這是我個人的一個簡單的分類,個性化推薦到現在大概有20多年的發展歷史,最早在Web1.0的時代,那時候有非常多的垃圾郵件,當時用協同過濾的算法找到這些垃圾郵件的發送者。隨著亞馬遜把個性化推薦用到它的電子商務網站之后,其他很多網站都使用了這種個性化推薦的技術,豆瓣在05年一上線我們的創始人就使用了這個個性化推薦的技術為大家做推薦。
截止到目前來看,個性化推薦可以用在社交圖譜里面,社交的社會網絡里面,可以用在興趣圖譜里面,比如像豆瓣,還有像一些電子商務網站,用戶依據興趣挑選商品,或者挑選產品的這樣兩個大的緯度??v向來看,我們可以把這個服務分成信息服務,是工具、體型的服務,以及交易類的服務,我用方塊的大小表示個性化推薦技術在這些領域的使用。從目前來看,基于交易的興趣圖譜和基于信息的興趣圖譜上是使用的最多的。豆瓣對各種各樣的產品都去做推薦,這是我們嘗試后的一些結果,這里只是一個大概的數字,并不是實際的產品數據。從我們這邊來看,比如說單曲的推薦,圖書的推薦,小組的推薦,都會獲得很好的效果。我們用幾個緯度衡量個性化推薦的效果,一條目數和用戶數,一個是時效性和多樣性,比如時效性,這個產品出來多長時間之后,用戶就對它沒興趣了。比如新聞,一般來說我們的經驗是一天半以前的新聞用戶就不會有興趣了,但是比如書的話,時效性非常強,幾百年前,幾千年前寫的東西,人們還在讀。興趣的不同,對個性化推薦的選擇會有很大的影響。我們還嘗試了很多我喜歡的這些東西,可能稍微偏技術性一點,就是用不同的算法,不同的模型看個性化推薦在不同緯度上的表現。我們的結論是說比較簡單的算法,比如最簡單的協同過濾算法,其實它在各個方面都有必須好的結果,也就是在數據量達到一定程度之后,其實算法和選擇更多需要看你實際用戶的需要,其實往往簡單的算法會有好的一些結果。
個性化推薦技術可以給我們網站帶來非常大的效果上的提升,這是一個大概的數據,它的最大的優勢就在于新用戶的轉化率,尤其是新用戶在頭幾個訪問的時候,如果你能抓住他的興趣,迅速給他推薦一些他感興趣的產品,或者是感興趣的信息,它的轉化率會大大的提升。豆瓣上線沒多長時間我們就發現在依據興趣的這樣一個社交會給用戶的活躍度帶來很大的提升,所以我們在產品中也加入一些社交的元素。
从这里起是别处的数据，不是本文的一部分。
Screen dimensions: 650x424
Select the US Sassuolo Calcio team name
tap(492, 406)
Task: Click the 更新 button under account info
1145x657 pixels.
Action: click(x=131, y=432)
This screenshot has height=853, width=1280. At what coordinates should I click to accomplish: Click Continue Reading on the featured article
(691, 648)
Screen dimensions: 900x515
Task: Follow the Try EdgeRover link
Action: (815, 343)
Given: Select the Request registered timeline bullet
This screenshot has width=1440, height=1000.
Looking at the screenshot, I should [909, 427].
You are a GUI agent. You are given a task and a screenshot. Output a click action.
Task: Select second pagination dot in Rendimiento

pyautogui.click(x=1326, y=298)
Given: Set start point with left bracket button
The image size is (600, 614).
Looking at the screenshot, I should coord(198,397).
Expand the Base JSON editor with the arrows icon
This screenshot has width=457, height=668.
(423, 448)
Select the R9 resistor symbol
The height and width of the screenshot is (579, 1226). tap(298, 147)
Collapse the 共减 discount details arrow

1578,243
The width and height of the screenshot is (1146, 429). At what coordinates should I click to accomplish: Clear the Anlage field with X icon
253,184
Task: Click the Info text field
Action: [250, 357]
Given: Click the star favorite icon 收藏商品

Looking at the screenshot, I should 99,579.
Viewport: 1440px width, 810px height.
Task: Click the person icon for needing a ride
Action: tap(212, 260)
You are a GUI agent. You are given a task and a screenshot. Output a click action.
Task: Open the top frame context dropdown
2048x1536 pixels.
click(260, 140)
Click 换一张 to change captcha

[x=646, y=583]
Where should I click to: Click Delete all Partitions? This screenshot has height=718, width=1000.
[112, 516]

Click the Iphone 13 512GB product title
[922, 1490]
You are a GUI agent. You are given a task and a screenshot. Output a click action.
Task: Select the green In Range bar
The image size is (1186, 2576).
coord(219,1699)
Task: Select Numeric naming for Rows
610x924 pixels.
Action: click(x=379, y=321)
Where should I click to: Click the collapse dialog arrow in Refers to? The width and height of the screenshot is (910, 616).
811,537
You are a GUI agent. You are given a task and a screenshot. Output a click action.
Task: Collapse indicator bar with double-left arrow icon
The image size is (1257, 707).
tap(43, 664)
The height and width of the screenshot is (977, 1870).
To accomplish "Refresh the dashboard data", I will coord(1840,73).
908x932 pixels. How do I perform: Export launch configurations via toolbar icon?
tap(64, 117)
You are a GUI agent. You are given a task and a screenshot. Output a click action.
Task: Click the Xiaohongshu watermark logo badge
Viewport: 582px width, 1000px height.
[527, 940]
當然,社交圖譜方面我相信大家都非常了解了,在這里就不做介紹了。
我們做社交圖譜的時候發現這個東西比興趣圖譜要復雜的多,它的復雜其實來源于一個是人與人關系的復雜性,人跟產品之間的關系相對比較簡單,我喜歡這個產品,我不喜歡這個產品,這個描述大概能描述你80%的情況。但是,人跟人之間的關系就很復雜,沒有一個簡單的,或者說是清晰的模型去描述人與人之間關系的這個復雜性,或者人與人之間關系很難用單一緯度描述的,我們人與人之間的關系非常復雜。第二、人與人之間交互在網站上表現成文字了,現在互相的回帖,或者互相說個話等等,這個語義的復雜性也不是現在計算機技術能夠完全掌握,或者完全攻克的一個難題,所以語義的復雜性也帶來描述人和人之間關系的復雜性。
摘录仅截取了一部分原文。